Prior to fiat currencies, which were widely adopted in the 1900s, precious metals tended to be used as currencies. These do increase, though their increases are limited by the amount of them that can be found. That said, while it is far harder to inflate a currency through mining precious metals, it has happened in history, though usually only on a local scale.

Why It’s Bad

If a government announced a date on which it would double the money supply and on that date doubled the money supply instantly and instantly handed the money out uniformly to people according to how much they already had, such that everyone received an extra dollar for every dollar he had, everyone would double their prices and other than the math for transactions being slightly harder and everyone selling anything facing the inconvenience of printing up new price tags, nothing would change. That is not, however, how governments do it.
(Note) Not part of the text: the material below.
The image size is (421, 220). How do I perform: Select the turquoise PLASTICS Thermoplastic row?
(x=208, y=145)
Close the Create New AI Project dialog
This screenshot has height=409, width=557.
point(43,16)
What they universally do, because it is a fallen world, is to give themselves the money and not tell anyone that they did. They then spend this in order to be able to buy more than what the taxes they brought in would allow them to. This slowly filters into the economy, raising prices first in the places where they are buying things, then rippling out as those people buy from their suppliers. (Since governments rarely do this exactly uniformly, it also has a tendency to create economic bubbles where increased demand gets met with increased production and then demand falls off, but that’s a story for another day.) If they stop making the new money, eventually these ripples go throughout the economy, everyone has more money, prices are increased, and a new equilibrium is reached. But people are impacted; the people who have not yet received income increases have to pay more before they receive more, and often have to dip into their savings to make up the difference. Anyone who has saved is penalized for this savings, because they receive nothing extra for their savings and their savings is now worth less. Thus governments inflating the currency is a kind of stealth taxation. (This is why it was an excellent idea, when it became clear that the government’s response to COVID was to create massive amounts of new money, to make any large purchases of durable goods with one’s savings, locking in that value before the stealth taxation hit. E.g. buying a weight set, a new car, a new water heater, re-roofing one’s house now rather than in a year, etc.)

Other Causes of Universal Price Increases

There is another causes of universal price increases besides inflation: a contraction in the amount of goods and services available for purchase while the supply of money stays the same. This can be caused by the population shrinking, but that has been (so far) pretty uncommon in human experience. Not unheard of, but uncommon.

A more common cause of the contraction in goods and services are wars: wars consume large fractions of the productive capacity of people and literally throw the results away. Granted, they often throw them away for military purposes, as in the shooting of bullets or the dropping of bombs. Still, bullets and bombs are not economically productive. Further, soldiers at war are not part of the economy, and thus their labor is removed from the economy.

Another cause of a contraction in goods and services is the expansion of the regulatory state. Regulators do not produce anything (besides regulation). People who are employed as regulators are, therefore, not contributing to economic production and the more people who are shifted from the economy to the regulatory state, the smaller the pool of laborers and the fewer goods and services there will be to purchase. (This is not a value judgement on regulation; experience has shown that some regulation is necessary for the common good; it just must be understood that regulation is in no sense free.)

Another cause of a contraction in goods and services is the limitation of the resources to produce them. For example, if energy policy reduces the amount of energy available to the economy, fewer goods and services will be able to be produced. This can be effected either through the direct limitation of energy production or by the taxation of energy production.